* **Prompt**: In the article on the Indiana plea-agreement ruling, why did the court reject Campbell's argument that the state had to stay bound by the agreement once the trial court accepted it? Answer in one to three sentences.
*** Text to read
The Indiana Court of Appeals addressed an issue of first impression Thursday: whether the state can withdraw from a plea agreement after the trial court has accepted it. The state was allowed to withdraw its agreement with a defendant after the man refused to testify at his co-conspirator’s trial, which was part of the deal.

Robert Campbell was charged with nine counts relating to the 2012 death of Mike Seske. He entered into a plea agreement with the state that would drop eight of the charges in exchange for him pleading guilty to murder. As part of the deal, Campbell agreed to testify against the five other co-defendants.

The trial court accepted the plea agreement in May 2013, but in September 2013, the state filed a motion to withdraw from the plea agreement based on Campbell’s noncompliance. He refused to testify during the trial of his co-defendant and was found in direct criminal contempt of court.

Campbell stipulated that he had breached the terms of the plea deal, but said the state still received some benefit by virtue of his plea agreement, so it should remain bound by its terms.

“If we were to adopt Campbell’s argument that upon the trial court’s acceptance of a plea agreement, the State may not withdraw under any circumstances and the trial court must proceed directly to sentencing, the floodgates would be thrown wide open for criminal defendants to make duplicitous promises to prosecutors in order to reduce their own penal exposure, knowing that their negotiated sentences would be preserved regardless of their non-compliance. Such a holding would ‘undermine the integrity and credibility of the criminal justice system,’” Judge Patricia Riley wrote in Robert Campbell v. State of Indiana, 89A04-1312-CR-634.

“Accordingly, even though the trial court had already accepted the Plea Agreement and entered a judgment of conviction, we conclude that Campbell’s subsequent breach warranted the State’s withdrawal from the Plea Agreement prior to the imposition of any sentence.”
******
*** Collected material
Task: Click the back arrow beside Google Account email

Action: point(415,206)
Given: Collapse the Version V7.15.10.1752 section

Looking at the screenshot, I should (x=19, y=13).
******
* **Completed exercise**: The court said that barring withdrawal would open the floodgates for defendants to make duplicitous promises to prosecutors to reduce their own penal exposure, knowing their negotiated sentences would be preserved even if they did not comply. Such a holding would undermine the integrity and credibility of the criminal justice system.